Pastor

Rodrigo Mocellin afirma que Ed René Kivitz busca introduzir “gayzismo” nas igrejas

Mocellin também prometeu revelar lista de pastores influentes que estariam "seguindo os passos" de Ed René Kivitz

Por Caio Rangel • Publicado em 05/06/2026 às 10h56
Rodrigo Mocellin e Ed René aparecem em montagem fotográfica utilizada em debate sobre temas teológicos e cristãos
Rodrigo Mocellin e Ed René em imagens utilizadas em discussão envolvendo posicionamentos no meio cristão. (Foto: Reprodução)

SÃO PAULO (SP) — A entrevista concedida pelo pastor Ed René Kivitz à deputada federal Erika Hilton (PSOL-SP) gerou uma reação imediata no campo conservador.

O pastor Rodrigo Mocellin, fundador da Igreja Resgatar, utilizou suas redes sociais para classificar o diálogo como uma tentativa de inserir o “gayzismo” dentro das igrejas, elevando o tom da disputa teológica e ideológica que divide o cenário protestante brasileiro.

Crítica à trajetória de Kivitz

Mocellin não poupou críticas ao colega de ministério, afirmando que Kivitz teria finalmente “escancarado seu armário” teológico.

O líder reformado recordou que, em anos anteriores, as críticas feitas por conservadores à postura dúbia de Kivitz eram desqualificadas por outros membros do clero, que tratavam as preocupações conservadoras como um “pegar no pé” excessivo.

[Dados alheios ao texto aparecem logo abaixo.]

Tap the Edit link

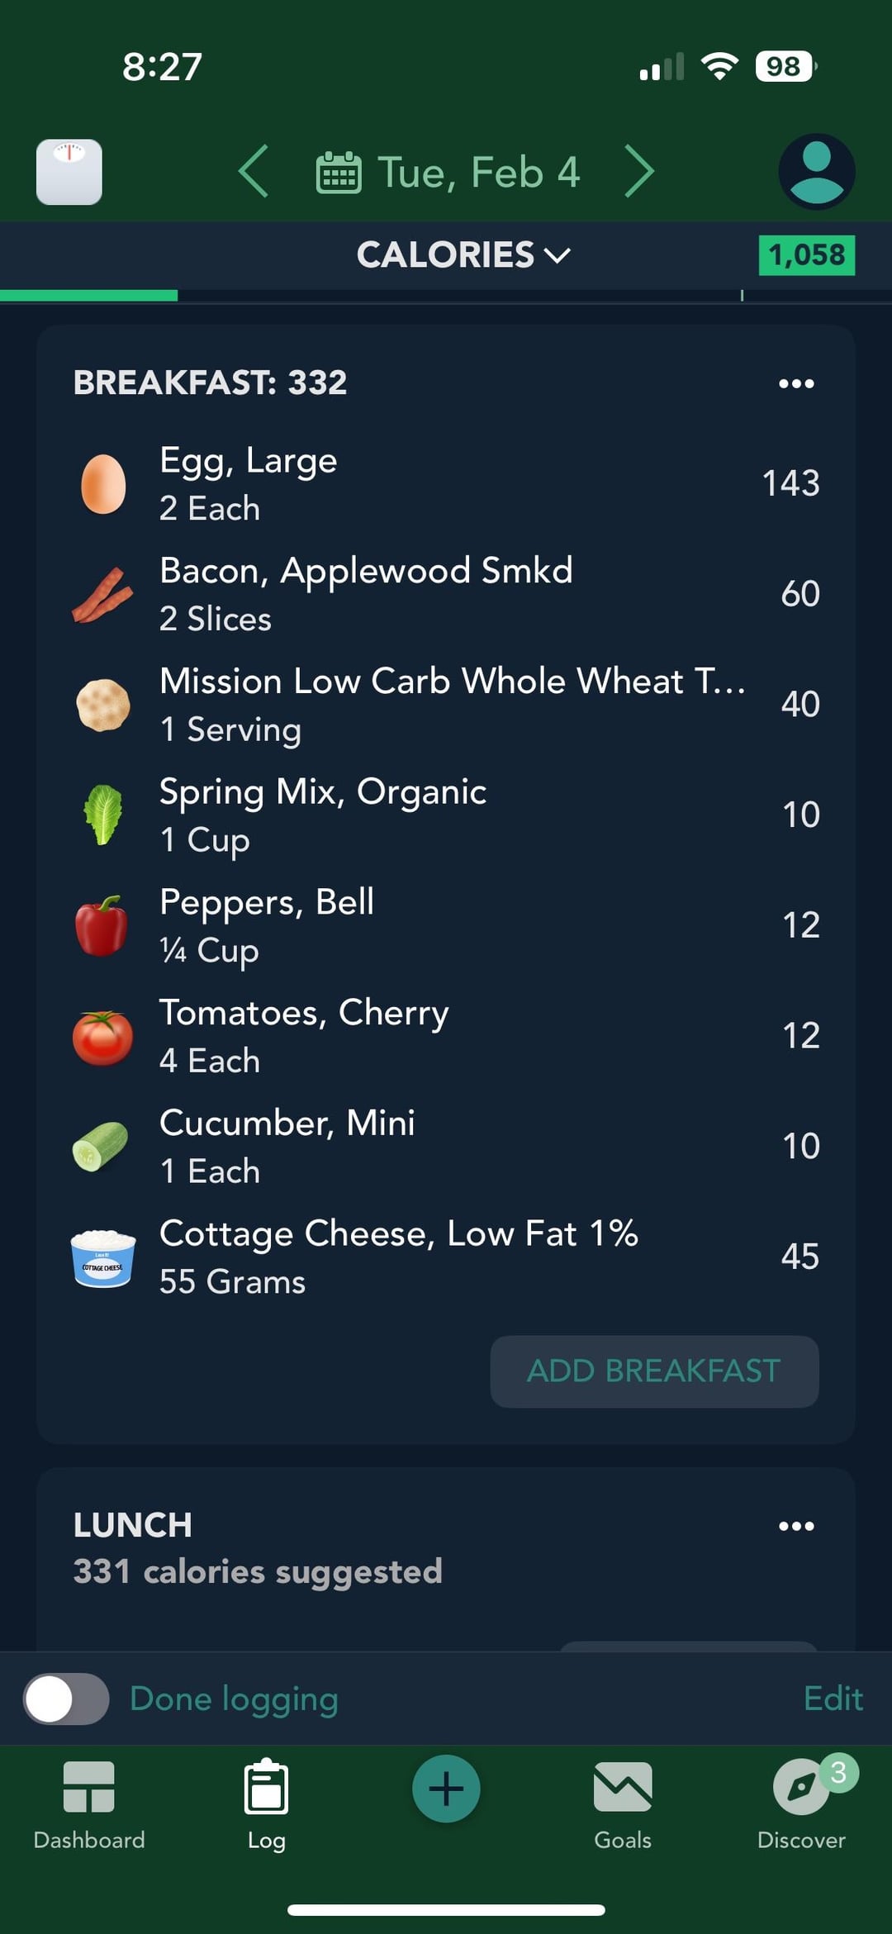[x=833, y=1699]
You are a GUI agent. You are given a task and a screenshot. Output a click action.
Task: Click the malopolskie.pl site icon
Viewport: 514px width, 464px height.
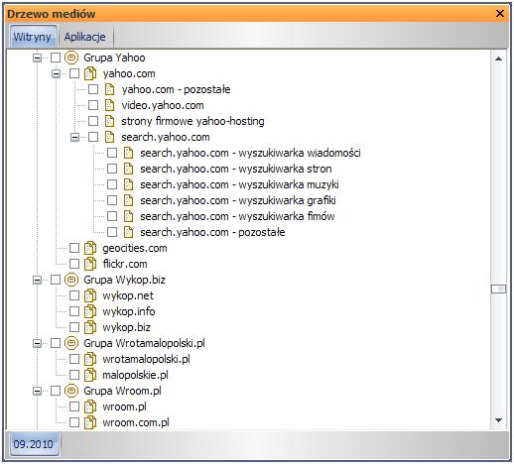[90, 375]

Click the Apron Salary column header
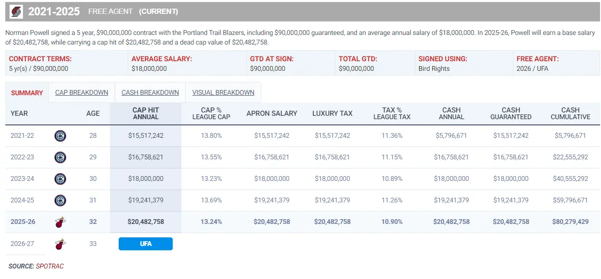pos(272,113)
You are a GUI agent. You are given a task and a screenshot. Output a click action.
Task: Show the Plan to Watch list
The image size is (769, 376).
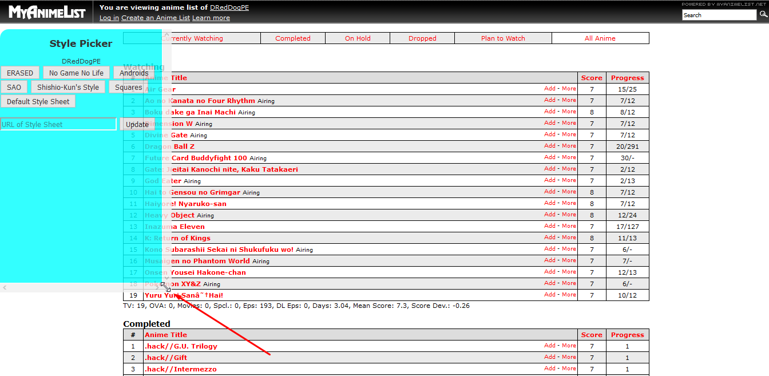(x=503, y=38)
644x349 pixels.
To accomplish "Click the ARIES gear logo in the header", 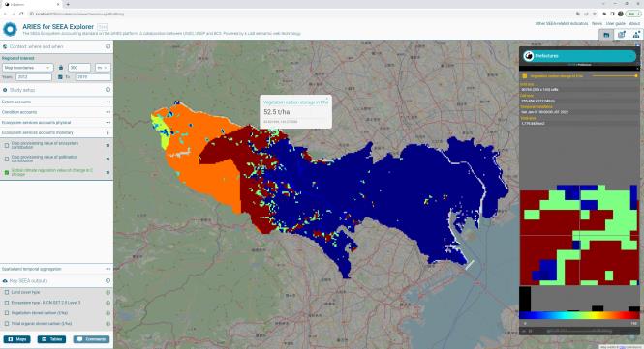I will 10,30.
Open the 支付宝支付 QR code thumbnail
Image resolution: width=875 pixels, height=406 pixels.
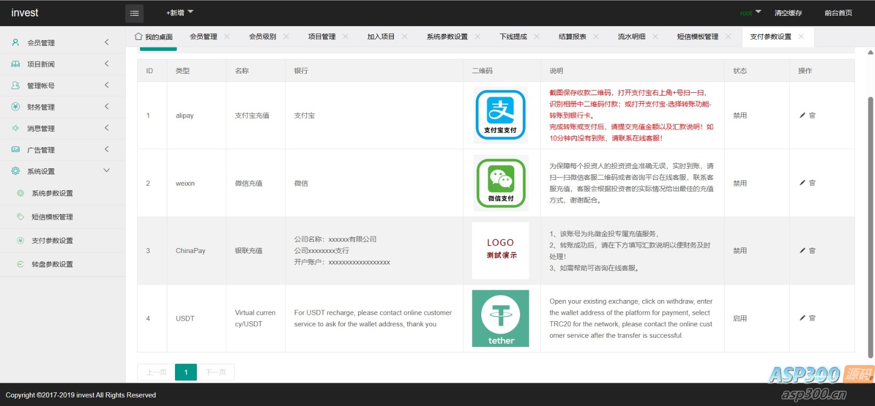click(500, 115)
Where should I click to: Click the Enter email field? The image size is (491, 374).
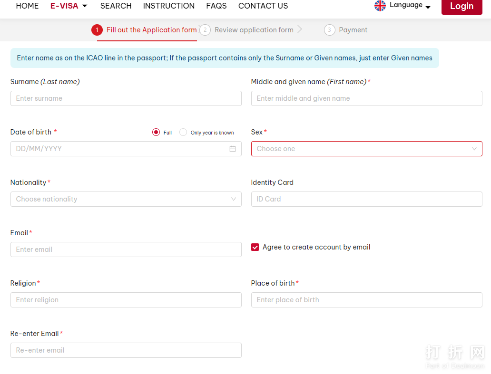point(126,249)
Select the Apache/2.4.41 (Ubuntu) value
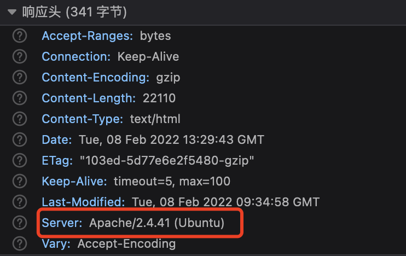Image resolution: width=406 pixels, height=256 pixels. coord(156,223)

Para Mocellin, a entrevista com a deputada trans — referida pelo pastor com pronomes masculinos, em clara oposição à identidade de gênero de Erika Hilton — é a prova cabal de que seus avisos passados eram fundamentados. “Ele [Kivitz] disse que ela [Erika] é imprescindível para esse novo tempo”, rebateu Mocellin, condenando a aproximação de Kivitz com pautas da esquerda identitária.

Promessa de dossiê

O ponto mais polêmico do desabafo de Rodrigo Mocellin foi a promessa de expandir a ofensiva. O pastor afirmou categoricamente que possui uma lista de outros líderes religiosos que, embora ainda mantenham uma postura pública mais cautelosa, estariam seguindo o mesmo caminho de Kivitz.

“Eu vou citar lá no meu vídeo hoje: pastores que estão seguindo o mesmo caminho do Kivitz, pastores que influenciam boa parte dos pastores das maiores igrejas deste país”, declarou.

A ameaça de expor nomes de lideranças influentes promete acirrar ainda mais os ânimos nas redes sociais e dentro das denominações, antecipando uma possível onda de embates sobre os limites da teologia e da doutrina frente aos costumes contemporâneos.

Polarização no meio gospel

O episódio expõe, mais uma vez, o abismo entre o segmento conservador/reformado e a vertente progressista dentro do protestantismo brasileiro.

Enquanto um lado defende a preservação de dogmas tradicionais como linha inegociável, o outro busca o diálogo com pautas sociais modernas, gerando uma disputa por influência e legitimidade que parece longe de um consenso.